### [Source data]

#####

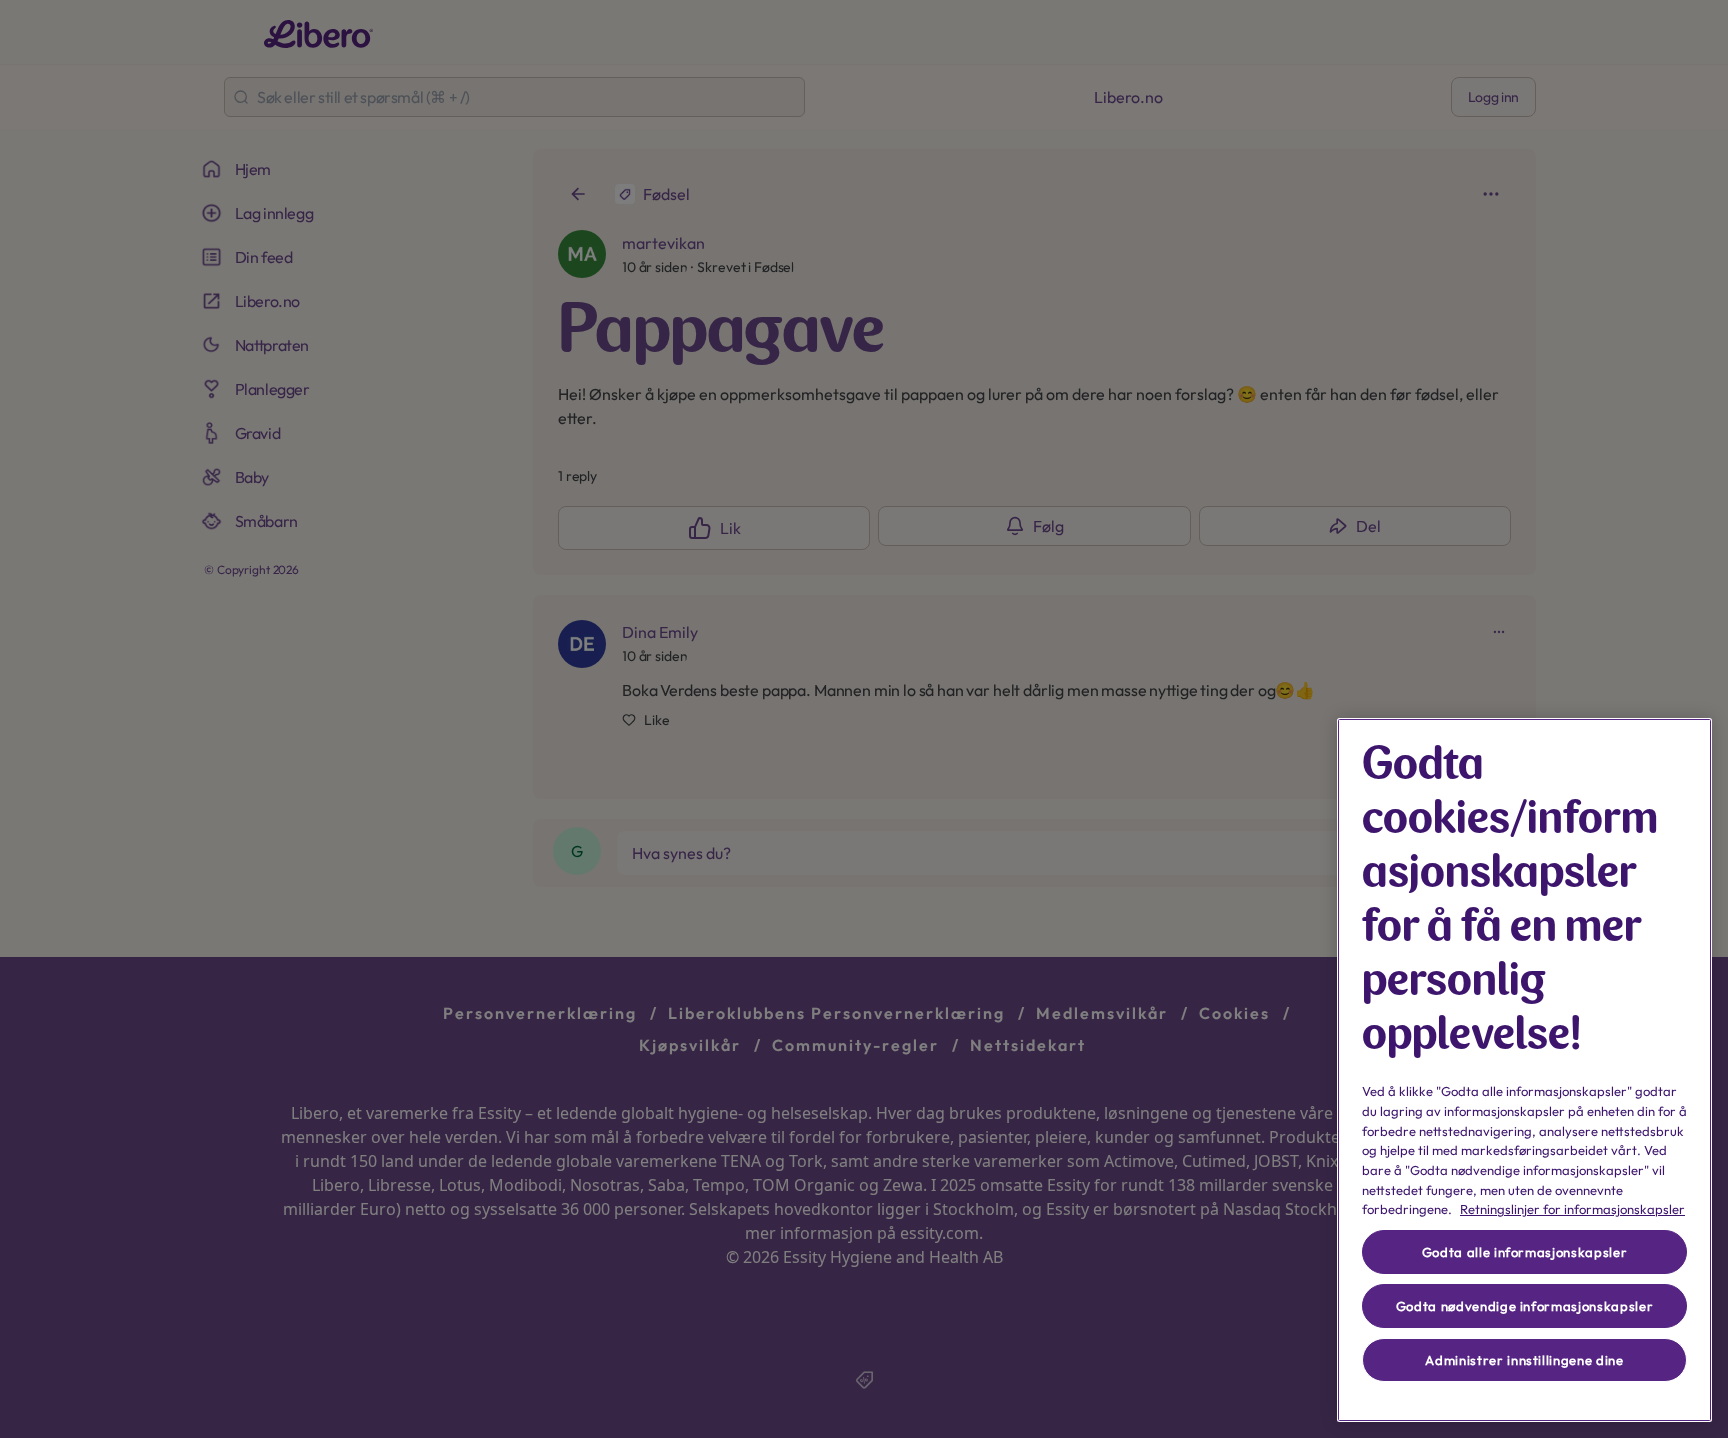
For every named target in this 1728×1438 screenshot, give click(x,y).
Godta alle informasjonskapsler (1525, 1252)
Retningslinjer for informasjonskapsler (1572, 1209)
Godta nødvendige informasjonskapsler (1525, 1306)
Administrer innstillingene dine (1524, 1360)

#####

### [Activity]
Could you set down exactly the lines above, from the one containing "Retningslinjer for informasjonskapsler" through the last, including both and nothing else?

### [Answer section]
Retningslinjer for informasjonskapsler (1572, 1209)
Godta nødvendige informasjonskapsler (1525, 1306)
Administrer innstillingene dine (1524, 1360)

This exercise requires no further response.